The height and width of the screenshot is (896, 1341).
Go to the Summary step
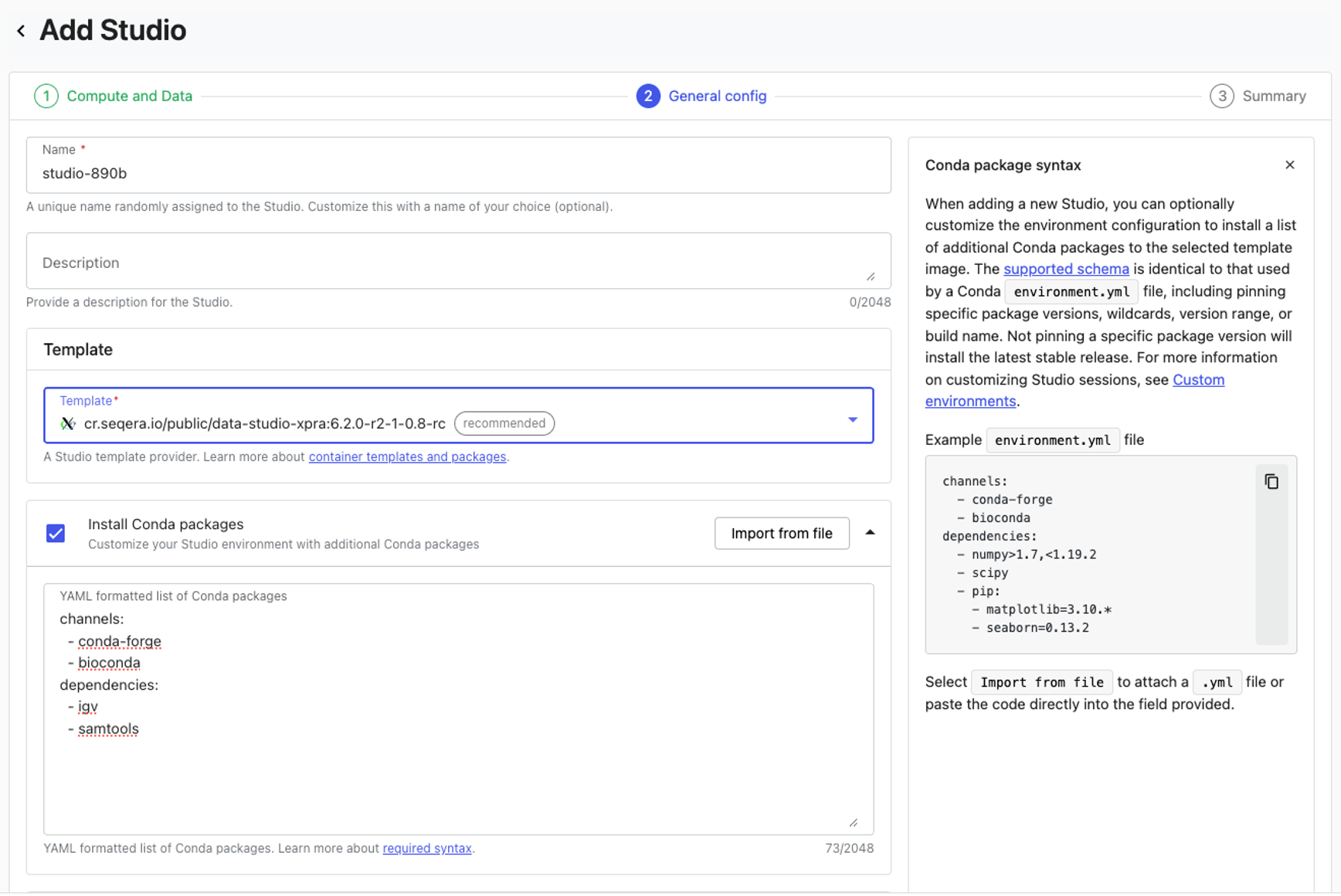(x=1273, y=97)
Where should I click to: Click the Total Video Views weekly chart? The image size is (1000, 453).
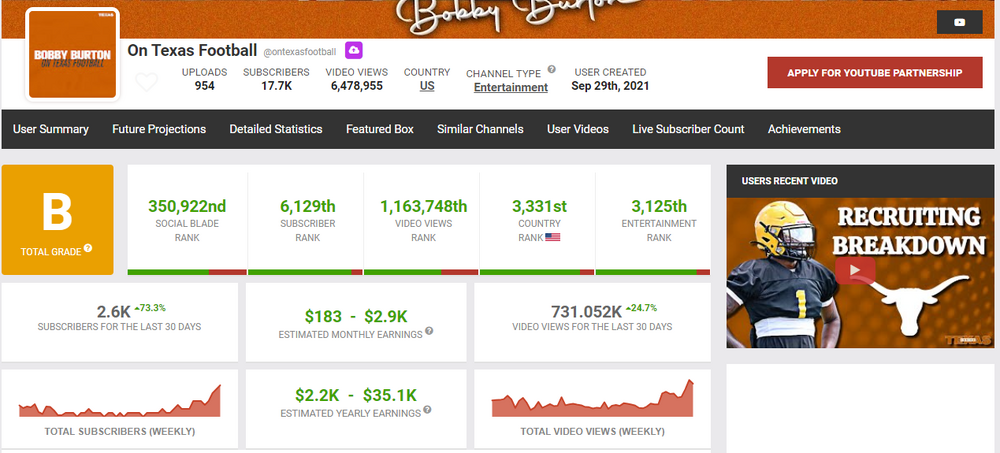[592, 400]
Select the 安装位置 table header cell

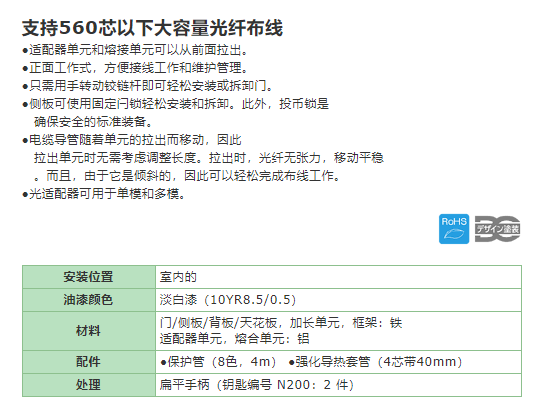pyautogui.click(x=89, y=277)
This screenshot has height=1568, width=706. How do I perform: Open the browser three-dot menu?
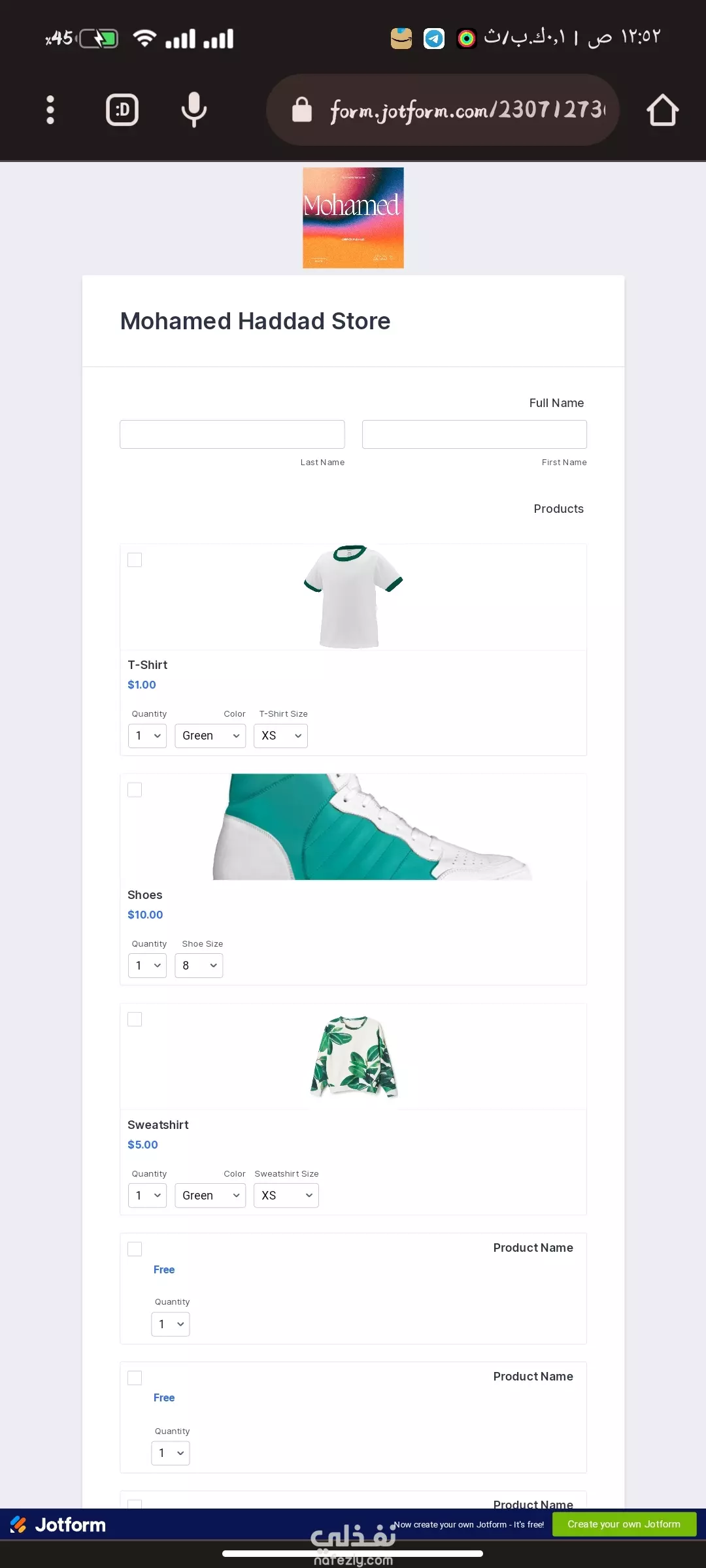pos(50,110)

> Problem requirements:
The whole listing above needs to be copied exactly; please keep the pictures out.

> Answer space:
The height and width of the screenshot is (896, 1341).
Go to the Summary step
(x=1273, y=97)
Where should I click to: Click the Total Video Views weekly chart? The image size is (1000, 453).
[592, 400]
Select the 安装位置 table header cell

pyautogui.click(x=89, y=277)
This screenshot has height=1568, width=706. How do I perform: Open the browser three-dot menu?
pos(50,110)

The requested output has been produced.